TAREA A REALIZAR:
Contesta estas preguntas a partir del texto sobre el origen del conflicto entre chiítas y sunitas:
1. ¿En qué fecha murió Mahoma?
2. ¿A quién consideraban los chiítas el heredero legítimo del profeta?
3. ¿Cuántos hombres se enfrentaron aproximadamente en la batalla de Siffin?

Dado que es más probable que Caracol o RCN hagan una serie exaltando la vida y obra de Tirofijo que una sobre el origen del yihadismo, venga le resumo ese cuento árabe de la vida real y después usted me cuenta si le resulta familiar o no.
El 8 de junio del año 632 ocurrió un hecho que acarrearía algunas de las mayores desgracias que vivimos hoy en día, especialmente en los países del “Primer Mundo”: la muerte de Mahoma, profeta del islam, término que en lengua árabe (aunque usted no lo crea) significa paz. El mensaje de Mahoma, le cuento, era prácticamente el mismo de Cristo: la salvación de la humanidad dependía de que la gente reconociera el poder infinito de Dios (Alá lo llamaba él) y se rindiera ante Él de manera amorosa y estricta. La cuestión es que cuando Mahoma murió no se supo quién debía ser su legítimo sucesor, tanto en sentido religioso como político, pues Iglesia y Estado eran lo mismo en el mundo islámico de entonces. Mahoma, además, no se ocupó de resolver la cuestión porque, en su calidad de último profeta, encargarse de esa pregunta carecía de sentido; sería Alá, en su infinita sabiduría, quien resolvería la cuestión y llevaría a su pueblo a la gloria.
De lo anterior viene el conflicto entre chiítas y sunitas (le apuesto a que ha escuchado esas palabras en los noticieros). Los primeros, los chiítas, hombres de intelecto aparentemente conservadores y más bien reservados, creían que el heredero debía ser Alí, primo y yerno del profeta, puesto que era el más adecuado teniendo en cuenta la sucesión sanguínea; mientras que los segundos, los sunitas, hombres de acción aparentemente progresistas y echados pa’lante, creían que el lugar le correspondía a Mu’awiya (por entonces gobernador de Antioquia, ¡digo!, de Siria), puesto que era el más prometedor de los políticos de la región, y por lo tanto quien tenía más posibilidades de llevar el mensaje de salvación hasta los confines más remotos del planeta.
Para dirimir el conflicto entre chiítas y sunitas, en julio del año 657 los dos bandos enfrentaron a cerca de 200 mil hombres en la batalla de Siffin. Luego de tres días de sangre, y a pesar de que Alí ibn Abi Talib, el líder de los chiítas, se negó a rendirse, los sunitas acabaron venciendo. Cuatro años después del triunfo en Siffin, una vez se había apropiado de la península arábiga entera, el victorioso Mu’awiya, en calidad de único heredero legítimo de Mahoma (así ratificado por Alá al haberse puesto de su lado en la batalla de sus huestes contra Alí), fundó el Califato Omeya. Dicha casa dinástica, inmediatamente después de ser fundada por el líder de los sunitas, empezó la campaña de expansión territorial más exitosa de todos los tiempos hasta entonces: en solo 93 años (del 675 al 750 para ser preciso), el territorio controlado por los musulmanes pasó de ocupar unos 200 mil km2 a 15 millones de km2.

DATOS RECOPILADOS:

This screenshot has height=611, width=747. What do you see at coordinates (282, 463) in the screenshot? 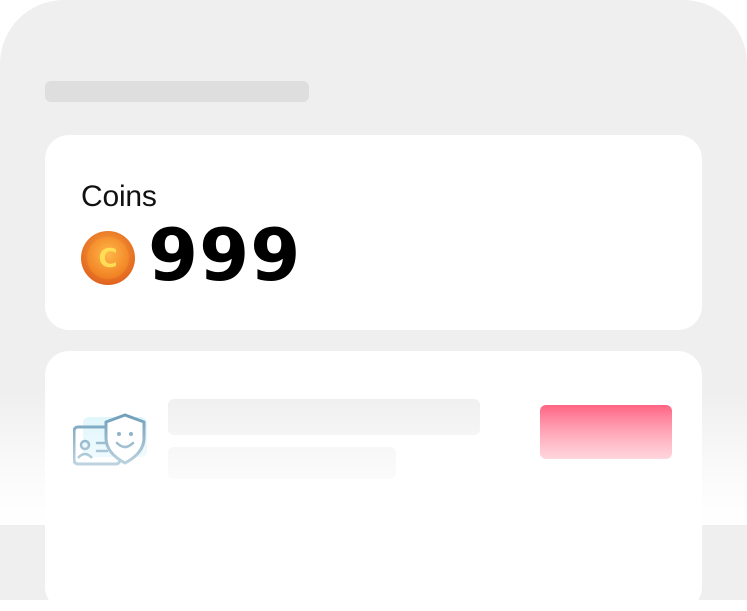
I see `task-subtitle-placeholder` at bounding box center [282, 463]. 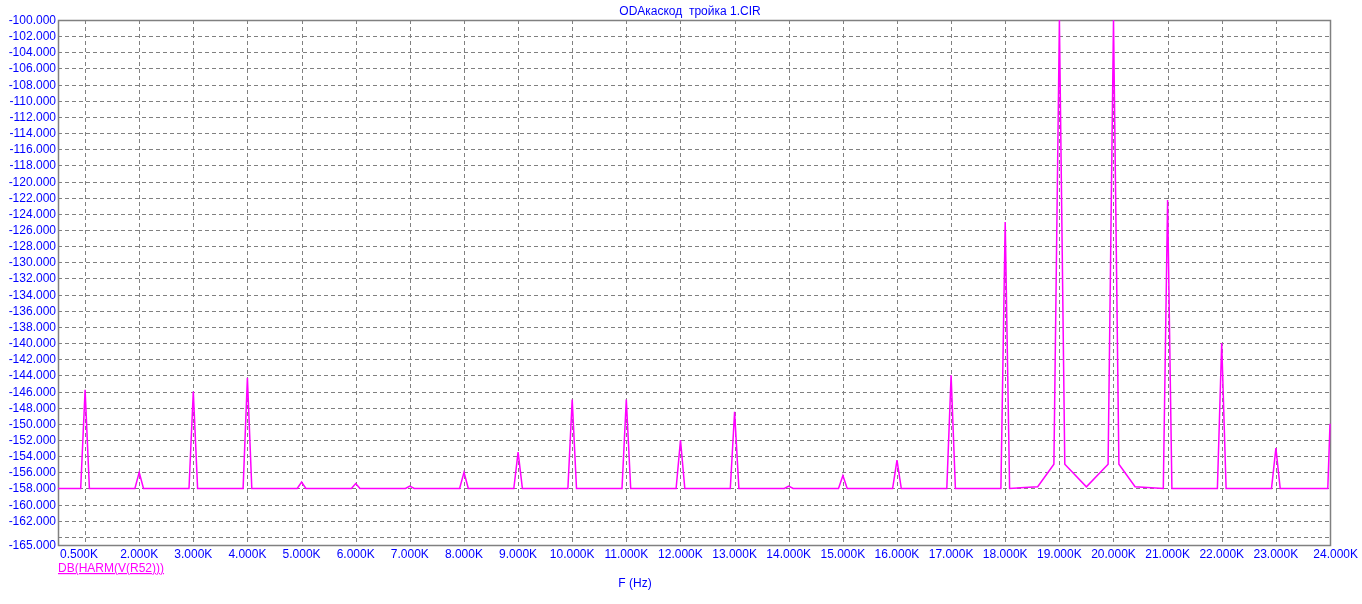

RESULTADO OBTENIDO:
1. El 8 de junio del año 632.
2. A Alí, primo y yerno del profeta.
3. Cerca de 200 mil hombres.